The Mysterious Death Of David Chase Explained

David Chase, 42, worked as a cabinetmaker in the small town of Evergreen, Colorado. On the night of June 6, 1995, Chase went out drinking with a friend of his, one Matthew Orahoske. At the end of the night they drove home in Orahoske's truck. According to a story in the Daily Sentinel, Chase told Orahoske, without explanation, "I'll see you in Morrison." No sooner had he uttered that inscrutable sentence than Chase opened the truck door and threw himself out, into the shallow, frigid waters of Bear Creek

That, at least, is what Orahoske told the police, when a decomposing body that washed up in Bear Creek was identified as Chase's. It was a strange story, to say the least. Chase's widow told Unsolved Mysteries, "I found this completely bewildering. I mean, my husband was a very experienced mountain climber, and had studied hypothermia, and knew full well the dangers of jumping into a snow-fed river. So the story was absolutely completely impossible for me to believe."

Ghost stories

Here is where the story turns from disquieting to fantastic. According to Unsolved Mysteries, a private detective named Phil Harris claimed to have been awakened from sleep around 4 a.m., about three months after David Chase's disappearance, by a disembodied voice. The voice was Chase's. According to the ghost's story, Chase and Orahoske got into an argument the night of June 6. Chase had planned to buy a truck from his friend but changed his mind; Orahoske, who needed the cash, struck Chase, and soon the men were grappling.
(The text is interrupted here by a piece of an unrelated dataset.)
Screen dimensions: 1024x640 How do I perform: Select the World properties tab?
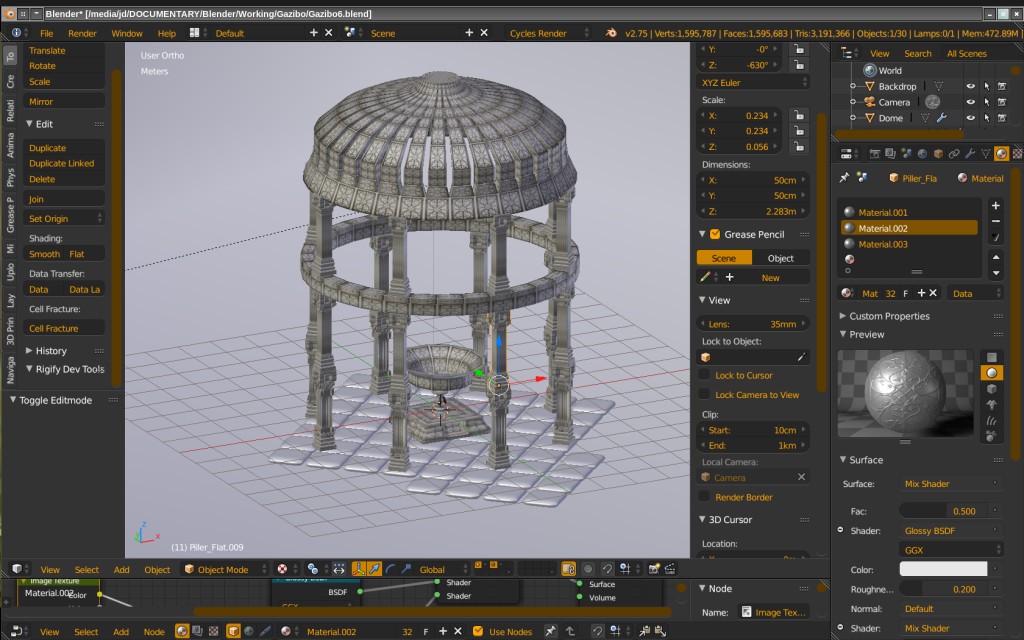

In their tussle, Orahoske struck Chase hard in the back of the head with some kind of blunt tool, killing him. He then dumped Chase's body in the river with the help of an unknown accomplice.

That, in any event, is Harris' account. The detective promptly looked up Chase's widow and took on the case, for the nominal fee of $1.

But was it foul play?

Whatever truth there may be in a second-hand ghost story, the details of the Chase disappearance didn't add up. First was the idea of Chase (above) jumping into an icy stream for no reason. Then, the coroner reported that although Chase showed signs of drowning, he showed no sign of intoxication; supposedly he had been drinking all evening. Orahoske's behavior, too, seemed bizarre. The place where Chase had allegedly jumped into the creek was only a few yards from the bar they had recently left, and a short sprint's distance from a fire station. The coroner noted that Chase's neck had been broken, and that he was missing his pants, although his shoes were still on; stranger, there were odd cuts all over his legs. Chase's widow told Unsolved Mysteries that her husband used to tuck his jeans into his socks, likely as a precaution against ticks. Were the jeans cut off of Chase's legs?

Faced with police questions, Orahoske would change his story. Now he said that Chase fell into the stream while unloading brushwood. It wouldn't matter: Harris died unexpectedly a year after he began his investigation. Orahoske was never formally charged with any crime related to Chase's disappearance. Until ghosts can testify in court, or any new witnesses make themselves known — perhaps the accomplice that Harris was convinced existed? — we'll never know what really happened.